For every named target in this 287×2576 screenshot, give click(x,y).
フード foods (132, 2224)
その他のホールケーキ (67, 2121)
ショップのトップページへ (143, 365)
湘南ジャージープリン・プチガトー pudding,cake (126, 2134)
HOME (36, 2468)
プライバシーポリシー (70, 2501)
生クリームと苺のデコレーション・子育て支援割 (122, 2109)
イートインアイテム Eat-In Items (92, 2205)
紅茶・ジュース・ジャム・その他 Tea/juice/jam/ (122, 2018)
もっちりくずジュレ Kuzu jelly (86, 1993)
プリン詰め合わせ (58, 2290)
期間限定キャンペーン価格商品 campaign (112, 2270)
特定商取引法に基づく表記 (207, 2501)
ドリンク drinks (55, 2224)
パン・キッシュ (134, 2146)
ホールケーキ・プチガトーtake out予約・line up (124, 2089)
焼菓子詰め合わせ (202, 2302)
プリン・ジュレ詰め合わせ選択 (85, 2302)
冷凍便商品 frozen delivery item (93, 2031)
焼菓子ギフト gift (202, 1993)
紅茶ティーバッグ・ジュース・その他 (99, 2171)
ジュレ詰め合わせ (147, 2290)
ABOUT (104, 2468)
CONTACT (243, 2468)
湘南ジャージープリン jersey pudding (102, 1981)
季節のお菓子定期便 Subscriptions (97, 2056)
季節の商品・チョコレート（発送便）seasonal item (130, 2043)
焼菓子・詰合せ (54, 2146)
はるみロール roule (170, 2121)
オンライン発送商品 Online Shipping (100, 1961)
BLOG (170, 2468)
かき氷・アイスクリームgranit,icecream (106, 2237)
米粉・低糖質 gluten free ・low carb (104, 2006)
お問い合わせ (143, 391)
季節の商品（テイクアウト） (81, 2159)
...
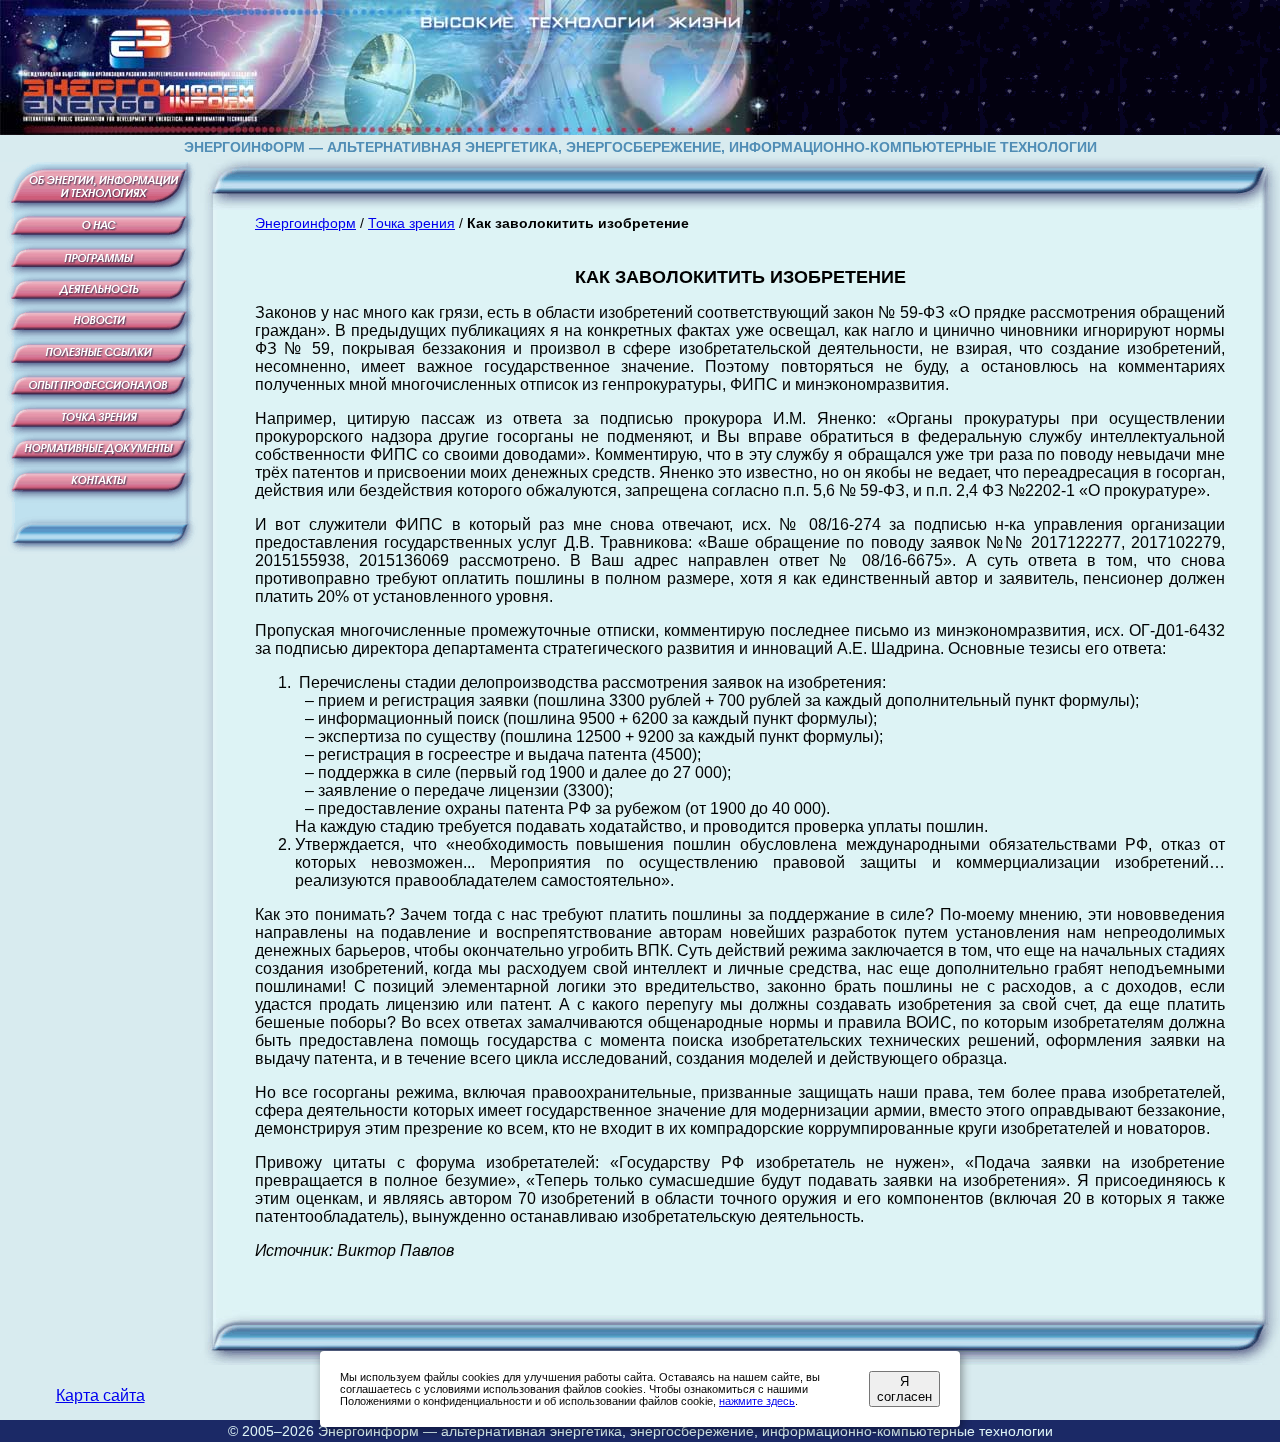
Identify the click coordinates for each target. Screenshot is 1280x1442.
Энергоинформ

Task details: Copy range, inclusive: the line holding "湘南ジャージープリン・プチガトー pudding,cake (126, 2134)" to the line holding "湘南ジャージープリン jersey pudding (102, 1981)". Reproduce exactly those lines of the records above and no others.

Solved problem:
湘南ジャージープリン・プチガトー pudding,cake (126, 2134)
HOME (36, 2468)
プライバシーポリシー (70, 2501)
生クリームと苺のデコレーション・子育て支援割 (122, 2109)
イートインアイテム Eat-In Items (92, 2205)
紅茶・ジュース・ジャム・その他 Tea/juice/jam/ (122, 2018)
もっちりくずジュレ Kuzu jelly (86, 1993)
プリン詰め合わせ (58, 2290)
期間限定キャンペーン価格商品 campaign (112, 2270)
特定商取引法に基づく表記 (207, 2501)
ドリンク drinks (55, 2224)
パン・キッシュ (134, 2146)
ホールケーキ・プチガトーtake out予約・line up (124, 2089)
焼菓子詰め合わせ (202, 2302)
プリン・ジュレ詰め合わせ選択 (85, 2302)
冷凍便商品 frozen delivery item (93, 2031)
焼菓子ギフト gift (202, 1993)
紅茶ティーバッグ・ジュース・その他 (99, 2171)
ジュレ詰め合わせ (147, 2290)
ABOUT (104, 2468)
CONTACT (243, 2468)
湘南ジャージープリン jersey pudding (102, 1981)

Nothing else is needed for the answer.